* _WORK ITEM_: Look in the data below for the line that contains "Task: Click the Hip (in) header in body table". Copy that line and the remaining lines exactly.

* _WORKING DATA_:
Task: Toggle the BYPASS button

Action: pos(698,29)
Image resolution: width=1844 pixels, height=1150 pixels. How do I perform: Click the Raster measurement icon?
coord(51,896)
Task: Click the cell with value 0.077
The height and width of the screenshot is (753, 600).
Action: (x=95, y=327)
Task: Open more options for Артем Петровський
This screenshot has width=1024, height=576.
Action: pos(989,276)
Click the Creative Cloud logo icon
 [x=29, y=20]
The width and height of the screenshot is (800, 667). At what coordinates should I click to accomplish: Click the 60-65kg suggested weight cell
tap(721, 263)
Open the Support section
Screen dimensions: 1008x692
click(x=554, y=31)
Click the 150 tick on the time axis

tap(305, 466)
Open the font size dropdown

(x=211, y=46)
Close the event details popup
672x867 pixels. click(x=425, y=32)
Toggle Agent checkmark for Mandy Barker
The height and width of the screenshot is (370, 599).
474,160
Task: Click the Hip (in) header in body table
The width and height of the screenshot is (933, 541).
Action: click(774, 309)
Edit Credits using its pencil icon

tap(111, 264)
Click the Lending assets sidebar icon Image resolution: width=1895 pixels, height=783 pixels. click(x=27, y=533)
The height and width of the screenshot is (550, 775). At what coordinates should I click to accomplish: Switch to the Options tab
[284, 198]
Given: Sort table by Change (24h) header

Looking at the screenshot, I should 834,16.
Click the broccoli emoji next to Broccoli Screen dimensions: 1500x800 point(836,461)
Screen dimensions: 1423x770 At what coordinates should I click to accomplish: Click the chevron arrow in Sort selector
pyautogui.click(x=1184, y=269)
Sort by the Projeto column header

* _PROBLEM SOLUTION_:
Task: Click the Hip (in) header in body table
The width and height of the screenshot is (933, 541).
Action: click(774, 309)
Edit Credits using its pencil icon

tap(111, 264)
Click the Lending assets sidebar icon Image resolution: width=1895 pixels, height=783 pixels. click(x=27, y=533)
The height and width of the screenshot is (550, 775). At what coordinates should I click to accomplish: Switch to the Options tab
[284, 198]
Given: Sort table by Change (24h) header

Looking at the screenshot, I should 834,16.
Click the broccoli emoji next to Broccoli Screen dimensions: 1500x800 point(836,461)
Screen dimensions: 1423x770 At what coordinates should I click to accomplish: Click the chevron arrow in Sort selector
pyautogui.click(x=1184, y=269)
Sort by the Projeto column header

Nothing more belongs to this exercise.